What governance change did Usio (USIO) make in its amended bylaws?

Usio amended its bylaws to designate Nevada’s Eighth Judicial District Court, or other Nevada state courts if needed, as the exclusive forum for most internal corporate disputes and related fiduciary duty claims, aligning litigation with its Nevada incorporation and clarifying where such actions must be brought.

How did Usio (USIO) shareholders vote on the 2026 director elections?

Shareholders elected Class III directors Ernesto R. Beyer and Bradley Rollins to serve until the 2029 annual meeting or until successors are elected. Beyer received 11,142,286 votes for and Rollins 11,407,747 votes for, with significant broker non-votes reflecting uninstructed street-held shares.

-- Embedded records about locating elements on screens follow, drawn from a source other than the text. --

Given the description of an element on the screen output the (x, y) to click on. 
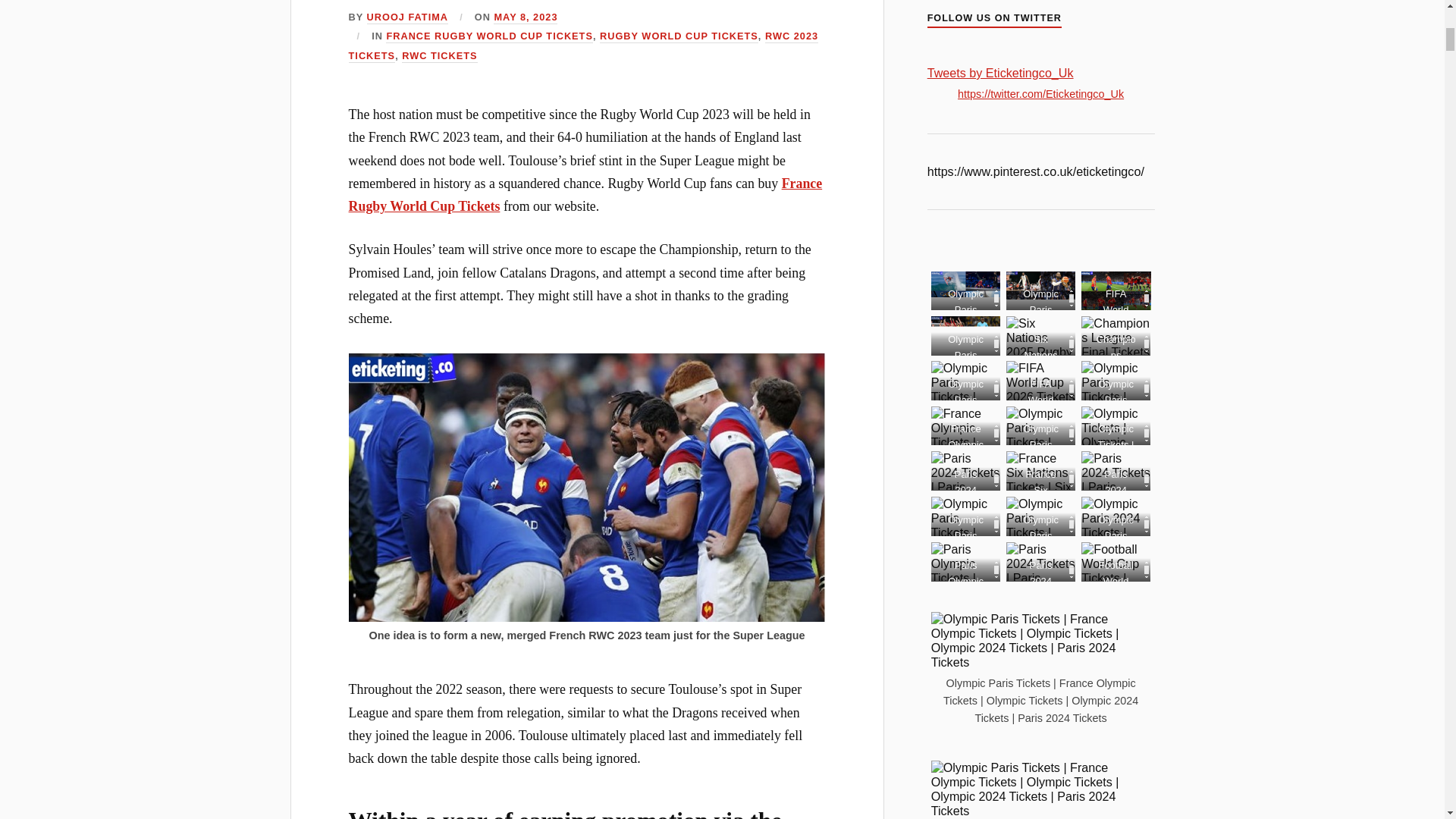
RWC 2023 TICKETS (583, 46)
UROOJ FATIMA (407, 17)
MAY 8, 2023 (525, 17)
RWC TICKETS (439, 56)
RUGBY WORLD CUP TICKETS (678, 36)
Posts by Urooj Fatima (407, 17)
France Rugby World Cup Tickets (585, 194)
FRANCE RUGBY WORLD CUP TICKETS (488, 36)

Did Usio (USIO) shareholders approve executive compensation in 2026?

Yes. In a non-binding advisory vote, shareholders approved compensation of Usio’s named executive officers for 2025, with 10,166,645 votes for, 2,672,494 against and 45,035 abstentions. This advisory result supports the pay program described in the company’s April 29, 2026 proxy statement.

Which auditor did Usio (USIO) shareholders ratify for fiscal 2026?

Shareholders ratified Withum Smith+Brown, P.C. as Usio’s independent registered public accounting firm for the fiscal year ending December 31, 2026. The ratification received 18,464,009 votes for, 979,087 against and 11,926 abstentions, indicating broad support for continuing with the same audit firm.

How many Usio (USIO) shares were entitled to vote at the 2026 annual meeting?

A total of 27,621,564 shares of Usio common stock were entitled to vote at the annual meeting. Of these, holders of 19,455,022 shares were present or represented by valid proxy, and 6,570,848 of those present were counted as broker non-votes on proposals where brokers lacked discretion.

What is Usio (USIO) changing about Securities Act lawsuits in its bylaws?

Usio’s amended bylaws provide that, to the fullest extent permitted by law, U.S. federal district courts are the exclusive forum for claims arising under the Securities Act of 1933 and related rules, unless Usio consents in writing to a different forum in a particular case.